To do
Please copy out every line of the listing below word for word.

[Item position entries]
···
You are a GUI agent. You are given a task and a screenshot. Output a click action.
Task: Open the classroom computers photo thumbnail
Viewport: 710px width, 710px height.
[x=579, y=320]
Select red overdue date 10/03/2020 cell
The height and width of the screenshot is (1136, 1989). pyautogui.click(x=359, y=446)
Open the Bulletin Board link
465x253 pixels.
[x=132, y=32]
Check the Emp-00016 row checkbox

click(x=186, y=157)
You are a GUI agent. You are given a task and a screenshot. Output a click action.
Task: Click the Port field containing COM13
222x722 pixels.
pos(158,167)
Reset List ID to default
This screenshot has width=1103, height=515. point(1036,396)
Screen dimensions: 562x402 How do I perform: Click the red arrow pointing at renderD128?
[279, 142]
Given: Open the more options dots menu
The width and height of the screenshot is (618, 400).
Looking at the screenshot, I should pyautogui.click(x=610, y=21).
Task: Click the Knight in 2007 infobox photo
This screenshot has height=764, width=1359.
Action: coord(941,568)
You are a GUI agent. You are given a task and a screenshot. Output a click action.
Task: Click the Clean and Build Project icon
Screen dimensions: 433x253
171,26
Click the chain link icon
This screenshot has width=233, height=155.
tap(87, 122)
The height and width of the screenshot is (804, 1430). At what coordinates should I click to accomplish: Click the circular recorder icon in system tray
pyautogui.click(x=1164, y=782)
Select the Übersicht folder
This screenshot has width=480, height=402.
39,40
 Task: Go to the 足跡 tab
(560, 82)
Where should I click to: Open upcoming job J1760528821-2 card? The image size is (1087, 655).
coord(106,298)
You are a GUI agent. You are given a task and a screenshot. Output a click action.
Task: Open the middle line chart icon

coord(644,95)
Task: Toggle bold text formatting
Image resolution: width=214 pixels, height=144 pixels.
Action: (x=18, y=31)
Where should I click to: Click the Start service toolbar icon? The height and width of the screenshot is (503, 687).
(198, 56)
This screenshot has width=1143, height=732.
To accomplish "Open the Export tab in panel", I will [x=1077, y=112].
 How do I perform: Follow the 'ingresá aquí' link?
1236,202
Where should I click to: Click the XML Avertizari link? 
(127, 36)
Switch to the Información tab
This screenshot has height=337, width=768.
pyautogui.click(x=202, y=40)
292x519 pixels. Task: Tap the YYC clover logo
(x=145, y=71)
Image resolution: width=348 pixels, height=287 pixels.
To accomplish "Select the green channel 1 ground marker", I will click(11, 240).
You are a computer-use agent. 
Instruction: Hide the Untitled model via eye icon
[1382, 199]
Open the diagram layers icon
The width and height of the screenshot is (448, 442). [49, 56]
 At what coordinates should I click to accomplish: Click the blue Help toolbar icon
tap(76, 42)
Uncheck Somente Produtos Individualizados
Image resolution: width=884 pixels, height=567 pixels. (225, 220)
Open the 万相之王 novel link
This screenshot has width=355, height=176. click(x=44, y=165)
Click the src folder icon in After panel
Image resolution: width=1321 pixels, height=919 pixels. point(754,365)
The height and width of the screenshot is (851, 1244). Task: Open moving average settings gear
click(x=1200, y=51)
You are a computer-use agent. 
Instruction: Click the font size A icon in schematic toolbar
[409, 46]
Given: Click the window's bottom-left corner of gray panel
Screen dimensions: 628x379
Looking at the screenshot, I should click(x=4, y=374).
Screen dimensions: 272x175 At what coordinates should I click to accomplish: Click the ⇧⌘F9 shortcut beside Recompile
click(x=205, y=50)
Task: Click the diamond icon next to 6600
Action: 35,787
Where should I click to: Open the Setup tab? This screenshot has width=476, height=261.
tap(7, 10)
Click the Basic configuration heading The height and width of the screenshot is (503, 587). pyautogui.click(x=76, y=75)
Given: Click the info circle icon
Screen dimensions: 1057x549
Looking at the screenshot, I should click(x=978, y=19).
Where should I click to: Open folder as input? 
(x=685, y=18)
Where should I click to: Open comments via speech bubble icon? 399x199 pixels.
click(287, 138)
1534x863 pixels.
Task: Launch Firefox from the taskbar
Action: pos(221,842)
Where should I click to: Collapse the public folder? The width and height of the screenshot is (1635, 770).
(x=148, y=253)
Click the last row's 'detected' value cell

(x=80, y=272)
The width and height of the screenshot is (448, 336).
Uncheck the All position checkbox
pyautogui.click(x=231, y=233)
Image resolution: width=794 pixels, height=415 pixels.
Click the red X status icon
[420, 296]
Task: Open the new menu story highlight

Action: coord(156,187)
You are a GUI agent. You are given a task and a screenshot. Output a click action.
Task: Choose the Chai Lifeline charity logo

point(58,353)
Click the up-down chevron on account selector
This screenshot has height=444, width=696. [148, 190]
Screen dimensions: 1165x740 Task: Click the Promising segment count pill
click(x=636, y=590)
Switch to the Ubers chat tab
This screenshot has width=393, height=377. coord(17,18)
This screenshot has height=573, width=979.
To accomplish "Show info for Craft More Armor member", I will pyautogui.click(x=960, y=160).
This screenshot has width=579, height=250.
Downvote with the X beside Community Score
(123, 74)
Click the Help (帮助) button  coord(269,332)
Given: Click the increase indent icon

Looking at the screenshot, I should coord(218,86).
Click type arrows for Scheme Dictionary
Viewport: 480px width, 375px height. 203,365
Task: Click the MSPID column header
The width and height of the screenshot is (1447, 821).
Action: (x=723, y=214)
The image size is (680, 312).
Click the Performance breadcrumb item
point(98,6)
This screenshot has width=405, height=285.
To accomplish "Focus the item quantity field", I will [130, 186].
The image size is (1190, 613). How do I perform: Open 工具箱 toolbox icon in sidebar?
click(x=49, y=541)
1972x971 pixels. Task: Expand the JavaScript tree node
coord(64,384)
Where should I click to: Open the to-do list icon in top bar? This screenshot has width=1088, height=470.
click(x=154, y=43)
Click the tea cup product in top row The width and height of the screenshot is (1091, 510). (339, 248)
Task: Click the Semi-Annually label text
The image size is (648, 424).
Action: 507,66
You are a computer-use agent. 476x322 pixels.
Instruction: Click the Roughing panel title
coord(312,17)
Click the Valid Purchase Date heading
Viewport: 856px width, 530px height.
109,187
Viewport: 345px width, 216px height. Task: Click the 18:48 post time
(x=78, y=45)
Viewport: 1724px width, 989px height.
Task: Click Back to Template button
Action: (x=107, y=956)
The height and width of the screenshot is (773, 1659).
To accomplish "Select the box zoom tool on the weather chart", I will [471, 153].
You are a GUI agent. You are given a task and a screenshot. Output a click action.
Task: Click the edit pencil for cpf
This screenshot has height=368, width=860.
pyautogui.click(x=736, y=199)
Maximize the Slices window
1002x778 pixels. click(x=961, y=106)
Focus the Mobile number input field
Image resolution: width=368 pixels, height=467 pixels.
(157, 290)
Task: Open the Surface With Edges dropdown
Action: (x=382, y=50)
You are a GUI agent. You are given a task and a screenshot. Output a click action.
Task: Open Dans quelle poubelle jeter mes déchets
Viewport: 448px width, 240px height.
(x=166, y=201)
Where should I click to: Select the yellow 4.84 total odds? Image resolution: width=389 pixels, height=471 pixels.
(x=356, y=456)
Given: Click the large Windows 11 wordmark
···
Output for this exercise
You are a GUI agent. You are given a task and a screenshot. Output a click action.
Task: Open the classroom computers photo thumbnail
Viewport: 710px width, 710px height.
[x=579, y=320]
Select red overdue date 10/03/2020 cell
The height and width of the screenshot is (1136, 1989). pyautogui.click(x=359, y=446)
Open the Bulletin Board link
465x253 pixels.
[x=132, y=32]
Check the Emp-00016 row checkbox

click(x=186, y=157)
You are a GUI agent. You are given a task and a screenshot. Output a click action.
Task: Click the Port field containing COM13
222x722 pixels.
pos(158,167)
Reset List ID to default
This screenshot has width=1103, height=515. point(1036,396)
Screen dimensions: 562x402 How do I perform: Click the red arrow pointing at renderD128?
[279, 142]
Given: Open the more options dots menu
The width and height of the screenshot is (618, 400).
Looking at the screenshot, I should pyautogui.click(x=610, y=21).
Task: Click the Knight in 2007 infobox photo
This screenshot has height=764, width=1359.
Action: coord(941,568)
You are a GUI agent. You are given a task and a screenshot. Output a click action.
Task: Click the Clean and Build Project icon
Screen dimensions: 433x253
171,26
Click the chain link icon
This screenshot has width=233, height=155.
tap(87, 122)
The height and width of the screenshot is (804, 1430). At what coordinates should I click to accomplish: Click the circular recorder icon in system tray
pyautogui.click(x=1164, y=782)
Select the Übersicht folder
This screenshot has width=480, height=402.
39,40
 Task: Go to the 足跡 tab
(560, 82)
Where should I click to: Open upcoming job J1760528821-2 card? The image size is (1087, 655).
coord(106,298)
You are a GUI agent. You are given a task and a screenshot. Output a click action.
Task: Open the middle line chart icon

coord(644,95)
Task: Toggle bold text formatting
Image resolution: width=214 pixels, height=144 pixels.
Action: (x=18, y=31)
Where should I click to: Click the Start service toolbar icon? The height and width of the screenshot is (503, 687).
(198, 56)
This screenshot has width=1143, height=732.
To accomplish "Open the Export tab in panel", I will [x=1077, y=112].
 How do I perform: Follow the 'ingresá aquí' link?
1236,202
Where should I click to: Click the XML Avertizari link? 
(127, 36)
Switch to the Información tab
This screenshot has height=337, width=768.
pyautogui.click(x=202, y=40)
292x519 pixels. Task: Tap the YYC clover logo
(x=145, y=71)
Image resolution: width=348 pixels, height=287 pixels.
To accomplish "Select the green channel 1 ground marker", I will click(11, 240).
You are a computer-use agent. 
Instruction: Hide the Untitled model via eye icon
[1382, 199]
Open the diagram layers icon
The width and height of the screenshot is (448, 442). [49, 56]
 At what coordinates should I click to accomplish: Click the blue Help toolbar icon
tap(76, 42)
Uncheck Somente Produtos Individualizados
Image resolution: width=884 pixels, height=567 pixels. (225, 220)
Open the 万相之王 novel link
This screenshot has width=355, height=176. click(x=44, y=165)
Click the src folder icon in After panel
Image resolution: width=1321 pixels, height=919 pixels. point(754,365)
The height and width of the screenshot is (851, 1244). Task: Open moving average settings gear
click(x=1200, y=51)
You are a computer-use agent. 
Instruction: Click the font size A icon in schematic toolbar
[409, 46]
Given: Click the window's bottom-left corner of gray panel
Screen dimensions: 628x379
Looking at the screenshot, I should click(x=4, y=374).
Screen dimensions: 272x175 At what coordinates should I click to accomplish: Click the ⇧⌘F9 shortcut beside Recompile
click(x=205, y=50)
Task: Click the diamond icon next to 6600
Action: 35,787
Where should I click to: Open the Setup tab? This screenshot has width=476, height=261.
tap(7, 10)
Click the Basic configuration heading The height and width of the screenshot is (503, 587). pyautogui.click(x=76, y=75)
Given: Click the info circle icon
Screen dimensions: 1057x549
Looking at the screenshot, I should click(x=978, y=19).
Where should I click to: Open folder as input? 
(x=685, y=18)
Where should I click to: Open comments via speech bubble icon? 399x199 pixels.
click(287, 138)
1534x863 pixels.
Task: Launch Firefox from the taskbar
Action: pos(221,842)
Where should I click to: Collapse the public folder? The width and height of the screenshot is (1635, 770).
(x=148, y=253)
Click the last row's 'detected' value cell

(x=80, y=272)
The width and height of the screenshot is (448, 336).
Uncheck the All position checkbox
pyautogui.click(x=231, y=233)
Image resolution: width=794 pixels, height=415 pixels.
Click the red X status icon
[420, 296]
Task: Open the new menu story highlight

Action: coord(156,187)
You are a GUI agent. You are given a task and a screenshot. Output a click action.
Task: Choose the Chai Lifeline charity logo

point(58,353)
Click the up-down chevron on account selector
This screenshot has height=444, width=696. [148, 190]
Screen dimensions: 1165x740 Task: Click the Promising segment count pill
click(x=636, y=590)
Switch to the Ubers chat tab
This screenshot has width=393, height=377. coord(17,18)
This screenshot has height=573, width=979.
To accomplish "Show info for Craft More Armor member", I will pyautogui.click(x=960, y=160).
This screenshot has width=579, height=250.
Downvote with the X beside Community Score
(123, 74)
Click the Help (帮助) button  coord(269,332)
Given: Click the increase indent icon

Looking at the screenshot, I should coord(218,86).
Click type arrows for Scheme Dictionary
Viewport: 480px width, 375px height. 203,365
Task: Click the MSPID column header
The width and height of the screenshot is (1447, 821).
Action: (x=723, y=214)
The image size is (680, 312).
Click the Performance breadcrumb item
point(98,6)
This screenshot has width=405, height=285.
To accomplish "Focus the item quantity field", I will [130, 186].
The image size is (1190, 613). How do I perform: Open 工具箱 toolbox icon in sidebar?
click(x=49, y=541)
1972x971 pixels. Task: Expand the JavaScript tree node
coord(64,384)
Where should I click to: Open the to-do list icon in top bar? This screenshot has width=1088, height=470.
click(x=154, y=43)
Click the tea cup product in top row The width and height of the screenshot is (1091, 510). (339, 248)
Task: Click the Semi-Annually label text
The image size is (648, 424).
Action: 507,66
You are a computer-use agent. 476x322 pixels.
Instruction: Click the Roughing panel title
coord(312,17)
Click the Valid Purchase Date heading
Viewport: 856px width, 530px height.
109,187
Viewport: 345px width, 216px height. Task: Click the 18:48 post time
(x=78, y=45)
Viewport: 1724px width, 989px height.
Task: Click Back to Template button
Action: (x=107, y=956)
The height and width of the screenshot is (773, 1659).
To accomplish "Select the box zoom tool on the weather chart", I will [471, 153].
You are a GUI agent. You are given a task and a screenshot. Output a click action.
Task: Click the edit pencil for cpf
This screenshot has height=368, width=860.
pyautogui.click(x=736, y=199)
Maximize the Slices window
1002x778 pixels. click(x=961, y=106)
Focus the Mobile number input field
Image resolution: width=368 pixels, height=467 pixels.
(157, 290)
Task: Open the Surface With Edges dropdown
Action: (x=382, y=50)
You are a GUI agent. You are given a task and a screenshot. Output a click action.
Task: Open Dans quelle poubelle jeter mes déchets
Viewport: 448px width, 240px height.
(x=166, y=201)
Where should I click to: Select the yellow 4.84 total odds? Image resolution: width=389 pixels, height=471 pixels.
(x=356, y=456)
Given: Click the large Windows 11 wordmark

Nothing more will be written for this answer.